The final goal of this work is to endow TIAGo with the grasping capability needed to pour water from a plastic bottle. The reason why this task has been selected is twofold: (i) it requires the functional manipulation of a non-rigid object; (ii) it is a significant task for a robot providing assistance to frail people. To further clarify the statement (i), the non-rigid behavior is the one shown by a common plastic bottle when squeezed. The functional manipulation of the bottle refers to the sequence of actions that are needed to actually pour the liquid in a glass/cup. Identifying a grasping strategy that satisfies the requirements is not trivial as the straightforward choice of a very tight grasp results in the excessive squeezing of the bottle. This results in turn in the bottle slipping in the hand during the grasp and may lead to a deformation that would compromise the object’s functionality. On the other hand, not providing enough grasping force would not provide enough stability to fulfill the task.
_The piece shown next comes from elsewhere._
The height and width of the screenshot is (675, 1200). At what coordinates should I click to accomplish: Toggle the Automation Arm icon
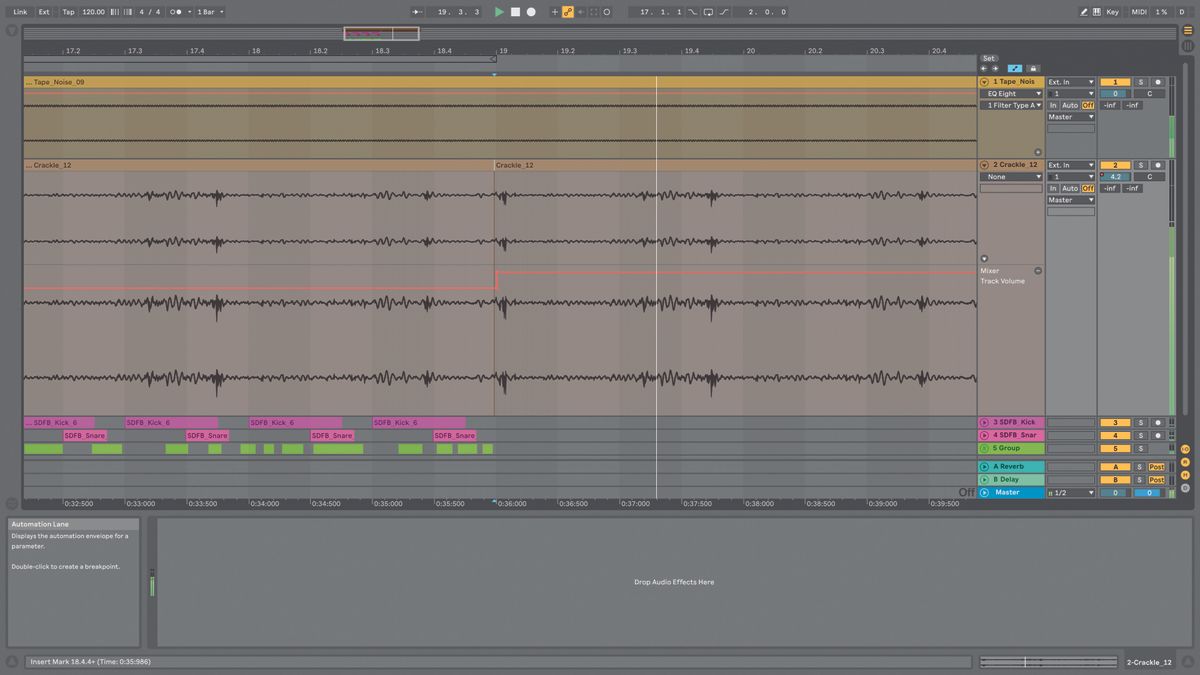click(x=570, y=11)
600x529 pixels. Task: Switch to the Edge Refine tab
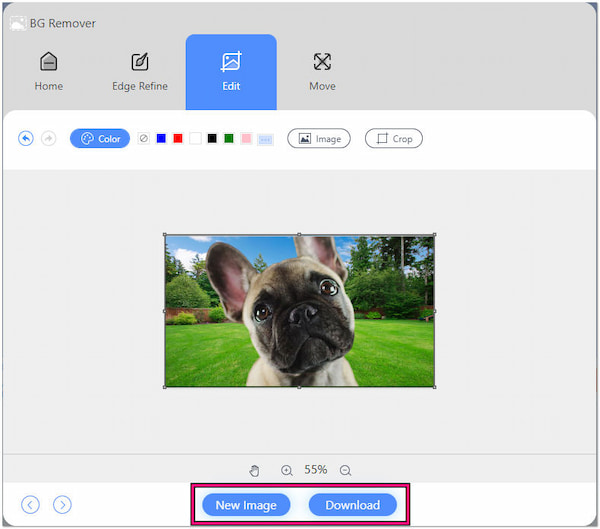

To evaluate the performance of each set of parameters \({\varvec{\theta }}\), defining a grasping strategy, a discrete penalty function \(P\) is defined. The optimization process has been designed as a minimization process, hence the values of \(P\) are distributed in a the-lower-the-better fashion, with negative values conceptually representing rewards. The structure of the evaluation procedure for a set of parameters \({\varvec{\theta }}\) is schematized in Fig. 1. As can be inferred from Fig. 1, failures in the early stages are penalized with a \(P({\varvec{\theta }}) = +100\), while reward values depend on the most advanced successful stage of the task (i.e., lift − 100; 45 tilt − 150; 100 tilt − 200; place − 300). The uneven steps in the penalty function have been conceived so to drive away the algorithm from the worst strategies and avoiding it to settle for suboptimal solutions.

Figure 1
figure 1

Block diagram of the task, here detailed step by step: (i) localize the object, the object’s position, radius and height are assessed from RGBD data; (ii) pre-shape and position the hand, the thumb is opposed and the hand placed in the desired grasp point. (iii) grasp, the joints of the hand are moved according to the parameters in \({\varvec{\theta }}\); (iv) lift, the hand is raised; (v) 45° tilt, the arm is brought to a pre-defined configuration, then the wrist is rotated by 45°; (vi) 100° tilt, the wrist is rotated to achieve a 100° of the bottle; (vii) place, the arm returns to the configuration in (iv), the hand then moves down and opens to release the object; (viii) move the arm away, the hand is distanced from the object.


Bayesian optimization

A grasping strategy is defined by a set of the parameters \({\varvec{\theta }}\) and its performance can be evaluated to obtain the value of \(P({\varvec{\theta }})\). The search for the optimal grasping strategy then reduces to the minimization of the penalty function \(P({\varvec{\theta }})\) with respect to \({\varvec{\theta }}\), within a space of admissible values \({\varvec{\Theta }}\), hence

$$\begin{aligned} {\text {arg}}\underset{{\varvec{\theta }}\in {\varvec{\Theta }}}{{\text {min}}}\,P({\varvec{\theta }}) \end{aligned}$$

However, an expression of the cost \(P\) as a function of the parameters vector \({\varvec{\theta }}\) is not available in closed-form. Furthermore, this cost cannot be evaluated through simulations as the dynamics of the passive behavior of the end-effector are hard to model with a sufficient level of accuracy. Instead, it is possible to perform experiments on the robot to evaluate the penalty \(P_i\) achieved for a given parameters vector \({\varvec{\theta }}_i\), and thus exploit the measurements of \(P\) to drive an optimization algorithm. The chosen optimization algorithm must fit the characteristics of the problem at hand, namely:


an analytical expression of the penalty \(P\) as a function of the tuning parameters \({\varvec{\theta }}\) is not available;


there is no evidence that the function \(P({\varvec{\theta }})\) has any particular structure, as linearity or convexity;


the function is expensive to evaluate.

Features (i) and (ii) preclude the employment of classical gradient-based algorithms and lead to resort to a gradient-free and data-driven global optimization algorithm for black-box functions. Within this class of algorithms, Bayesian optimization (BO) is known to be the most efficient in terms of the required number of function evaluations28. The sample efficiency of BO makes it the most promising approach to deal with (iii). In this work, the function is said “expensive to evaluate” referring to the human operator’s time, though the same considerations apply to experiments with a high monetary or computational cost.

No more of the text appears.